How much ‘right’ do parents have to intervene in their children’s personal life?
Most relationship and family professionals advise parents to discuss topics that are critical to bringing up with their children as they grow and mature. However, a major downhill slope that occurs frequently within households of grown children and parents is the idea of not knowing boundaries and the unspoken rules of privacy.
Many parents slip into the habit of taking on the role of control and decision making when it comes to the lives of their children, and in some aspects advice is appropriate but more so than not it is vital to understand that the only person who has control over their life is the person themselves.
A recent UK study shows that over 60% of people age 18 up felt trapped in a hypothetical box that their parents have put around them.
In many ways, this discussion can be identified as fascinating because the fact of nature is that as children grow up their interpersonal values change when it comes to their relationship with their parents.
Trin Rainne, 19 years of age, shared her personal opinion on this topic saying;
“My relationship with my parents is difficult, to say the least. I come from a background of strong-minded individuals, so my upbringing was always scheduled to their wants and wishes”

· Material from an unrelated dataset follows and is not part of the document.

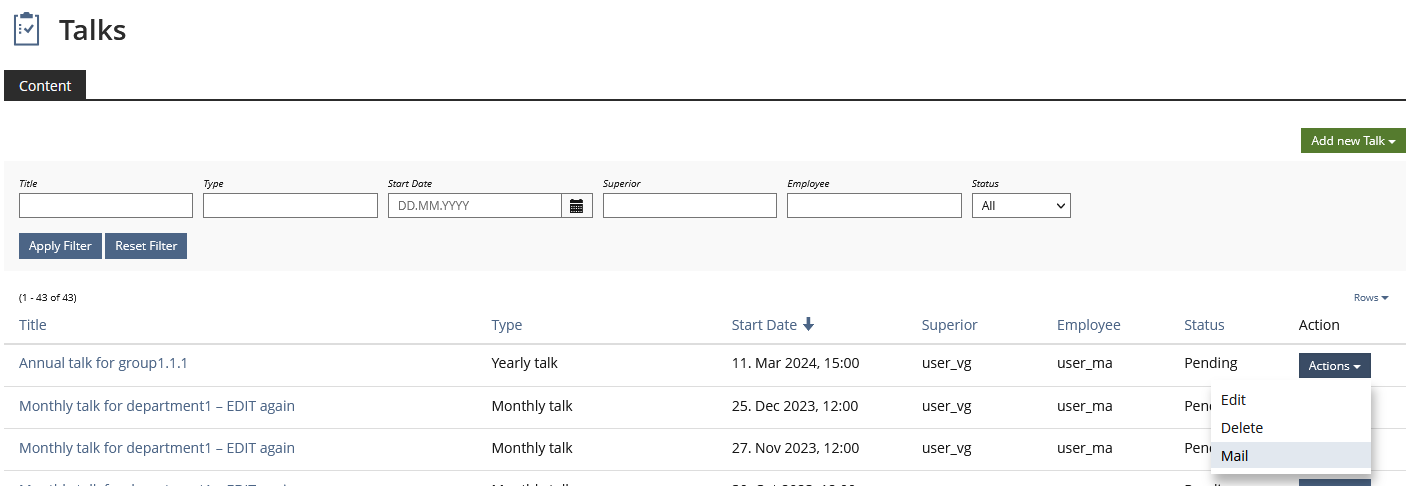Click the Start Date sort arrow
The width and height of the screenshot is (1417, 486).
tap(808, 324)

“Now I am an adult my parents still don’t understand the concept of boundaries and it frustrates me to know that still, even at the age of 19, I have to ask permission to spend the night with my boyfriend, go out to parties and even at times be home by a certain time.”
The idea is not to stop supporting your children but rather advise them through life instead of control. With research and statistics here are the top 3 things parents should NOT talk to their children about:
1. Telling your children what they can and can’t do with the only reason being that in your eyes, they are not old enough.
Factually speaking if you are 18 you are an adult. Should you want to discuss certain issues, topics and events with your children, it should be structured and produced diplomatically to their psychological development. The main factor is to not ever communicate in a way that shows the parents to be venting and telling but rather instead to inform and guide them.
Research shows that 72% of adults prevent their children from doing certain things due to the fact they believe them to be too young, and this is for children of the age 18+. It is quite easy to view your children as exactly that, as children. This is because you have never known them to be anything but your babies. Many parents struggle to come to terms with the fact that everyone grows up and personal choices and decisions in that process are absolutely vital- even if you, as the parent, do not agree with them.
Sarah Ashford, a mother of 3 shared her thoughts on this:
“All my children are over the age of 18 now and the main thing I struggle with is boundaries. My main purpose is to protect my kids no matter what and so when I see something that makes me uncomfortable, I step in. This always leads to arguments and tension between me and my children because no matter how much I think I know best; it is still their own lives at the end of the day.”
2. Your own issues and problems especially when it comes to something you do not agree with within your children’s personal life.
The main misconception that anyone tends to take on is the concept of perception being a reality. The ideas and morals you believe are right, can be seen as wrong in someone else’s life. This idea correlates when it comes to relationships with your adult children.
Your issues, situations and opinions that keep you up all night, should not be passed onto your children and feed them new-found insecurity. In an Oxford study, researchers found that 41% of adult children felt uncomfortable approaching their parents with their personal life because they were afraid of the response given in return.
3. Using your children’s vulnerability against them when you don’t agree with their choices.
Of course, it goes without saying that blatant disrespect, illegal actions and down-right unacceptable behaviour are a good enough reason to take things away from your children if they’re living under your roof or using your inheritance to get by; however, using their vulnerability situation to get what you want is by far the most wrong action you could take as a parent.
What is meant by this is taking away support you have previously given to your child because you don’t agree in a decision, that they have made which would affect only their personal life. Threatening your kid with statements such as the stereotypical saying of “I put a roof over your head” to get your own way is an ignorant action to undertake; especially over issues that do not concern you as a person in any way, shape or form.
The main advice that is given to parents when it comes to the relationship with their children is to pick which spots to communicate wisely that would support rather than go against your Childs’ wellbeing. Being careful when it comes to talking to your children about more personal ideologies is vital, especially to avoid venting and driving them away from someone.
The job as a parent is to prepare and equip your children with the skillset and knowledge to be able to tackle the world day by day, to influence them with healthy thoughts and successful influence, not letting control or personal opinions get in the way.